Carta 1: 14 de Febrero, Berlín
por fernandobenavides
Éramos Berlin, después de la segunda guerra mundial, o después de cualquier confrontación civil, cualquiera que haya tenido, que la haya destruido y acabado, como tantas veces le ha pasado.
Eramos todos los esfuerzos, todos juntos, los de evitar las peleas, la fuerza toda, la destrucción y la compasión; éramos los intentos de salvación que se quedaron en el camino, varados en el muelle, acribillados en las zanjas, éramos los sobrevivientes y los muertos. Eso éramos nosotros dos, nuestra relación; así se veía después de aquella noche en la que se vino abajo, en la que nos matamos.

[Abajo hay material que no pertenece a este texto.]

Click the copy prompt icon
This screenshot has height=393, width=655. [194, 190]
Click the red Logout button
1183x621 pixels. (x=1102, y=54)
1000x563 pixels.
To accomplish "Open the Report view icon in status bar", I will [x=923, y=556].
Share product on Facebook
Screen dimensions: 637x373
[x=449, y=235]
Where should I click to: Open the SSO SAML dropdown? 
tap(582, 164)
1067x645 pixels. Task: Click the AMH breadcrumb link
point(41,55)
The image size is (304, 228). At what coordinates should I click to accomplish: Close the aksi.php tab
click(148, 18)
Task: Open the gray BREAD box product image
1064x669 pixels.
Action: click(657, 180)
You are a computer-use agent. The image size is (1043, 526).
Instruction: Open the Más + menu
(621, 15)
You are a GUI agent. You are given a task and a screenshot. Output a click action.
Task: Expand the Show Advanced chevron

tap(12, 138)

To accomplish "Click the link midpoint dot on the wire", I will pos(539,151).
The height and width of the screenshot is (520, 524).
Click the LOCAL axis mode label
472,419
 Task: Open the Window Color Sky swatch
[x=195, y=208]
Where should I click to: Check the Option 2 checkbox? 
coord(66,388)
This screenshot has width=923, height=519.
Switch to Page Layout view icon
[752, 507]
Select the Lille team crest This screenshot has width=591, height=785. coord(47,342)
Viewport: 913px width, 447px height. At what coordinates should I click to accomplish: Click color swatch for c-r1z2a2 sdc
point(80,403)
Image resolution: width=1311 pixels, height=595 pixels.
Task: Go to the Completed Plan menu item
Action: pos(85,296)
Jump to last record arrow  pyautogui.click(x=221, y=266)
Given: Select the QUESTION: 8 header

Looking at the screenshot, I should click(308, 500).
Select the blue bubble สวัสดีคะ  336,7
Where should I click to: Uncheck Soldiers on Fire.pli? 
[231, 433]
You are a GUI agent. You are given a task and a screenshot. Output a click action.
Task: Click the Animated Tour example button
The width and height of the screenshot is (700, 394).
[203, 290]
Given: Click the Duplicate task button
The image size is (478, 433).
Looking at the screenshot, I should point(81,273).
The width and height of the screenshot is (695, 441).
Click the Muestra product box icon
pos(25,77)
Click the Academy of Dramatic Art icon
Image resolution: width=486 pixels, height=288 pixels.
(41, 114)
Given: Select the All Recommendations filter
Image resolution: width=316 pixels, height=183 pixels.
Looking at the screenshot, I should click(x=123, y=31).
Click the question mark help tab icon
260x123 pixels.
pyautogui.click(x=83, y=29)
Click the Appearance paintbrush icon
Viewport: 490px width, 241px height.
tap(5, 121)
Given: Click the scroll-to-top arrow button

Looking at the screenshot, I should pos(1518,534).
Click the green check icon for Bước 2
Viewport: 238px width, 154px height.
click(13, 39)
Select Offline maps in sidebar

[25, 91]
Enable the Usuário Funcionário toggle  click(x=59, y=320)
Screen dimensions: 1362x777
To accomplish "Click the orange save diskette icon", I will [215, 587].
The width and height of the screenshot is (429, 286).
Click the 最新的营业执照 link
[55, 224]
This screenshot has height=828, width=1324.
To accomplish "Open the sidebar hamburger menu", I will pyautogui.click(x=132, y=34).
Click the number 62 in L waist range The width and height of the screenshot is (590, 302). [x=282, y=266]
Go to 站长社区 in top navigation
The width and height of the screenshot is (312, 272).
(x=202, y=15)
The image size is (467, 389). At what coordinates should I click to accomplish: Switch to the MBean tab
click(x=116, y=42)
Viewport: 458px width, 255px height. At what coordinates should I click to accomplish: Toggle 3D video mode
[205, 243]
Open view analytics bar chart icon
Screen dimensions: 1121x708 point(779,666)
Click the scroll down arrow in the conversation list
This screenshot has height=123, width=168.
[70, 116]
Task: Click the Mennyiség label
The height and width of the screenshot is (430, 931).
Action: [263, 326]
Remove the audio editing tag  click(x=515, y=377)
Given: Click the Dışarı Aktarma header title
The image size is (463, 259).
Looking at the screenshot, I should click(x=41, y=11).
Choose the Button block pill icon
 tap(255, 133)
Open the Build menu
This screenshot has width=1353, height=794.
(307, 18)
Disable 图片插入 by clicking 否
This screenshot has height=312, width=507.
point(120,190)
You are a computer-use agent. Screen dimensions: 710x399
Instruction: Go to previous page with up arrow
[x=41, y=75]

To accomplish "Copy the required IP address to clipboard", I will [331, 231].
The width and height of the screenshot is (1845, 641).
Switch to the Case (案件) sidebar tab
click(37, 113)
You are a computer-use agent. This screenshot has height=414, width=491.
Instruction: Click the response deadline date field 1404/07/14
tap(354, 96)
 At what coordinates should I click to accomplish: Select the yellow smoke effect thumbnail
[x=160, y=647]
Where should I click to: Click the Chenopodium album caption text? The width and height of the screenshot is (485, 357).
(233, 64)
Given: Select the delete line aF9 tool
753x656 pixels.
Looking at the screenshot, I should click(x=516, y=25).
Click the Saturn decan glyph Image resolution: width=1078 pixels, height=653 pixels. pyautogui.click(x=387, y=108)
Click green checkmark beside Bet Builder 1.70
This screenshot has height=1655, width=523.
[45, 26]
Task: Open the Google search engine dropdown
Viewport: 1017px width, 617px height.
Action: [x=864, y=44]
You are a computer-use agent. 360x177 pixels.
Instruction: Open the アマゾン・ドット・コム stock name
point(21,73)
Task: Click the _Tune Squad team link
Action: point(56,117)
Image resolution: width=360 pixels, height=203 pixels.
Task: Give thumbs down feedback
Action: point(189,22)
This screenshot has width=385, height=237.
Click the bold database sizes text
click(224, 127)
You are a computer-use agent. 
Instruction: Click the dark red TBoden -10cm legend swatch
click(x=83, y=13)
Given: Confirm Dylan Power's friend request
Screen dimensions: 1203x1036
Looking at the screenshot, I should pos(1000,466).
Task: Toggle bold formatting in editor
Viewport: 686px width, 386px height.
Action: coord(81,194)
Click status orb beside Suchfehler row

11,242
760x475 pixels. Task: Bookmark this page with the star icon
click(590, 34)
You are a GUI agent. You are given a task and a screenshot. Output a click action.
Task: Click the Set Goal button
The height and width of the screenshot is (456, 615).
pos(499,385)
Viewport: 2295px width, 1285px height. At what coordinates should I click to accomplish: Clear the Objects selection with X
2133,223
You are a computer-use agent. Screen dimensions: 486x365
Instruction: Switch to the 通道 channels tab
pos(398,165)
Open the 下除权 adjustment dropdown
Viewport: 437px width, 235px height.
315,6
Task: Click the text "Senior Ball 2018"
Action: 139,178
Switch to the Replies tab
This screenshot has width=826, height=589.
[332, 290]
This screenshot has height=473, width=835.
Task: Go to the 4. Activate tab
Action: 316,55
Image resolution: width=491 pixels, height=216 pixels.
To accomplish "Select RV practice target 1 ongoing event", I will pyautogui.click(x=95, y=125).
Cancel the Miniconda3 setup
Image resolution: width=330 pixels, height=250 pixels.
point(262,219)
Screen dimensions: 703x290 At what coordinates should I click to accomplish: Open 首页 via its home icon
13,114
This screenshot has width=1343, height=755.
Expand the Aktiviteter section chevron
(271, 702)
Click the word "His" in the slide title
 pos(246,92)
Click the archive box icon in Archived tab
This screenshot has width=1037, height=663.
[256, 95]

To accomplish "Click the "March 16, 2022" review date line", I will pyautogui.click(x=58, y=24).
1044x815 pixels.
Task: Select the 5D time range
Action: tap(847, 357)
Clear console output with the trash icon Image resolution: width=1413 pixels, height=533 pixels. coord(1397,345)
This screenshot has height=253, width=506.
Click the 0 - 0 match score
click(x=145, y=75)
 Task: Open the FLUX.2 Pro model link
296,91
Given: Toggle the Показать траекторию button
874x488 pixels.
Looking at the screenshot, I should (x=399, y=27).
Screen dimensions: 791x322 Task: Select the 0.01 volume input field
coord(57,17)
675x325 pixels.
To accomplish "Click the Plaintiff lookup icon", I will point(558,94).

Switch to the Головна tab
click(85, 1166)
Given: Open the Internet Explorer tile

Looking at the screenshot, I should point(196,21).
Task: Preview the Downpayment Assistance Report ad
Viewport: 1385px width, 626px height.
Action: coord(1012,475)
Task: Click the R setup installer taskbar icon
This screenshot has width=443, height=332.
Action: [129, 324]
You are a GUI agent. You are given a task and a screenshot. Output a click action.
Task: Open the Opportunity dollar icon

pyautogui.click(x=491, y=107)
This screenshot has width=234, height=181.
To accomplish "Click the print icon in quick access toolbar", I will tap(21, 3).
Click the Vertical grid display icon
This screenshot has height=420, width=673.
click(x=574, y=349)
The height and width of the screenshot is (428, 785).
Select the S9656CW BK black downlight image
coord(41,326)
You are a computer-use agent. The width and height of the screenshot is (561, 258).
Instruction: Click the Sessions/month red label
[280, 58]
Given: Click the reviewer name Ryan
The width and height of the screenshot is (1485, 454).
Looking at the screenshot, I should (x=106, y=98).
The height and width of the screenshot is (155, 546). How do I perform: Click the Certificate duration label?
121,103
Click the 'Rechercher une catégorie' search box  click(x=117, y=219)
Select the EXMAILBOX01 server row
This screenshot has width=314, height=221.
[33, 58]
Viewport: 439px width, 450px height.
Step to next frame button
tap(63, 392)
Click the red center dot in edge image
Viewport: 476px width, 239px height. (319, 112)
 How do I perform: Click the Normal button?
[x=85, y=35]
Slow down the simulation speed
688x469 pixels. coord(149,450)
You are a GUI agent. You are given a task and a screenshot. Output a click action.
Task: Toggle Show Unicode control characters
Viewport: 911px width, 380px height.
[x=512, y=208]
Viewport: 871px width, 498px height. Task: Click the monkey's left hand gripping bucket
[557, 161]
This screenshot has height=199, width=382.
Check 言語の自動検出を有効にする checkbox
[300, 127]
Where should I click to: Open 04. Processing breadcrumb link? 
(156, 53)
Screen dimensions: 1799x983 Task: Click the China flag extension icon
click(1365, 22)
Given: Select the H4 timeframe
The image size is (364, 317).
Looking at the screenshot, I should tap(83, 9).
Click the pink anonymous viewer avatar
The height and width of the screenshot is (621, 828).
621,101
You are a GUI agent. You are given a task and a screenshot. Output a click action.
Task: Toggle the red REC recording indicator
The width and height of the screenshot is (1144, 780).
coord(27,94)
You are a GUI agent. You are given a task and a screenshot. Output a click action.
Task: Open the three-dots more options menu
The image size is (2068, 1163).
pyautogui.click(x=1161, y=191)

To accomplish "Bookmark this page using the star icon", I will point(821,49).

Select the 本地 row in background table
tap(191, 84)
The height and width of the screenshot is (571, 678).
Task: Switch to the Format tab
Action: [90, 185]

Yo me habría de mantener de pié, pero sin fuerza alguna, andando a paso lento entre los escombros de los que nos hicimos, entre bloques de concreto y cortina caídas, caminando en la ciudad de ruinas que terminó siendo lo que habíamos levantado, a lo largo de los años, día a día.
En qué habíamos convertido todo aquello construido: en una población desértica, en lamentos y asombro, en ojos vacíos… éramos Berlin.
Tres días antes, cuando discutimos, en la noche, se había anunciado el frío constante al otro lado de la ventana; entraría horas después.
Entonces nos asesinamos en una discusión tranquila pero violentísima, la calma que mata con palabras una a una hasta formar el hecatombe aquel del que, por desgracia, ninguno de los dos sobrevivió, porque ninguno de los dos nos perdonamos, ni nos tuvimos compasión.
En los siguientes días no llegué a casa, me mantuve caminando en aquellos lugares que me daban techo para guardarme de las heridas, pero no salí. Afuera helaba, decían.
Después regresé, hablamos ella y yo por primera vez en todo ese tiempo, usando frases cuidadas, porque estábamos asustados de todo el daño que hicimos, horrorizados de no habernos tenido incluso lástima, poca siquiera.
Descansé en una habitación separada, dormí y desperté; ella también despertó. Juntos, en la mañana, con un abrazo de tregua, vimos por primera vez las consecuencias de lo que habíamos hecho, sentimos los escombros de nosotros, la paz que reina cuando la guerra termina y los miserables capitulan, cuando todo está derrumbado. Aún se escuchan algunas piedras caer retrasadas, no hay edificio en pié, ni muros sostenidos, no hay vida, sólo una poca guardada en ese abrazo; pequeña, frágil, casi acabada.
Había silencio, no sabíamos qué hacer entonces, si decidir por un jardín memorial que recuerde lo que habíamos destruido, o reconstruir de nuevo casas y puentes, esperar de nuevo el grito del tren. No sabíamos qué hacer ante nuestros propios actos. Éramos Berlin.